Potret kemiskinan di Indonesia terlihat jelas dalam foto bocah lelaki yang tengah memikul beban berat dipundaknya, yang kini ramai disebarkan di media sosial. Samsul, demikian namanya, usianya baru 10 tahun dan duduk di kelas 4 SD, di Desa Bumijawa Kabupaten Tegal.
Sepulang sekolah, Samsul dan adiknya Zindan tidak pergi bermain, tapi mencari nafkah dengan berjualan bakso cilok. Samsul adalah sulung dari 4 bersaudara yang duduk dikelas 4 SD. Zindan adik kandung dari Samsul yang duduk di kelas 1. Keduanya sangat piawai mempersiapkan dagangan ciloknya.
Setiap pulang dari sekolah Samsul dan Zindan mulai menjajakan jualannya. Samsul tidak merasa malu saat berjualan, bahkan ia merasa senang bisa membantu kedua orangtuanya. Samsul sangat senang jika Zindan membantu berjualan bersamanya. Prihatin dengan kondisi orang tuanya, sepulang sekolah Samsul berjualan cilok demi mendapat sedikit rupiah.

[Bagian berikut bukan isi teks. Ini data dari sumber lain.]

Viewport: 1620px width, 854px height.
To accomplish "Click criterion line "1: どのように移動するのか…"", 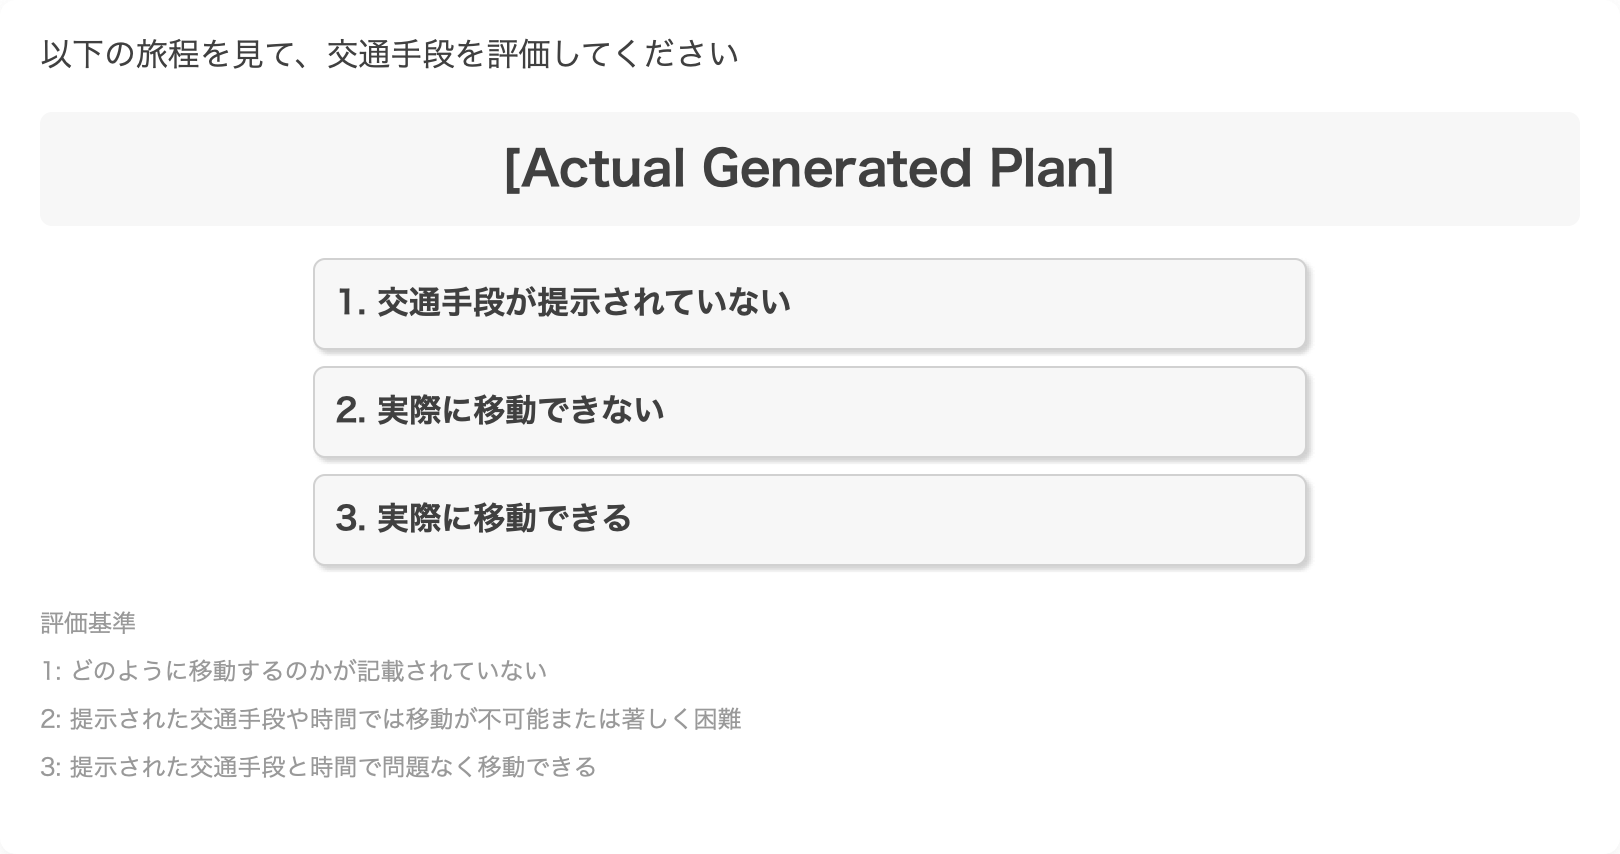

Tak jarang, Samsul dan keluarga terpaksa makan cilok tengik bila tak ada lauk teman nasi. Berbagi tugas dengan adiknya menabuh bambu guna memberi tanda saat berjualan keliling. Harga cilok dagangannya hanya 500 rupiah. Keduanya harus piawai menjajakannya karena harus segera habis dalam sehari. Perjuangan Samsul tidak sampai disini, Ia harus menggendong gerobaknya. Ia tidak peduli dengan rasa sakit di pundaknya. Kadang pembeli sering hutang kepada Samsul, tapi bocah kecil ini tidak berani untuk menagih hutang dari pembeli ciloknya. Samsul seringkali berjualan diluar desanya. Bumijawa memang desa yang curah hujannya tinggi, sering Samsul dan Zidan harus bersabar untuk mengejar jualan ciloknya hingga habis karena turun hujan.

Ayah Samsul nikah muda, Ia pekerja serabutan untuk mendapatkan sesuap nasi. Ibu Samsul kini menderita sakit yang membutuhkan biaya pengobatan. Modal yang Samsul dapat merupakan iba dari salah seorang kios penggiling daging walaupun hutang keluarga Samsul belum tertunaikan. Apa mau dikata, Samsul harus berjuang demi mendapatkan rezeki untuk membantu kedua orang tuanya. Samsul tak lepas dari cacian teman-teman sebayanya saat berjualan. Ia tidak peduli dengan itu semua. Masa kecil Samsul tidak sepenuhnya bias ia nikmati. Teman-teman sebayanya kadang ingin mengajak bermain saat pulang sekolah, namun Samsul keluar rumah dengan gerobak yang di gendongnya. Ibu Samsul sering merasa bersalah melihat anaknya berjualan keliling untuk membantu perekonomian keluarganya.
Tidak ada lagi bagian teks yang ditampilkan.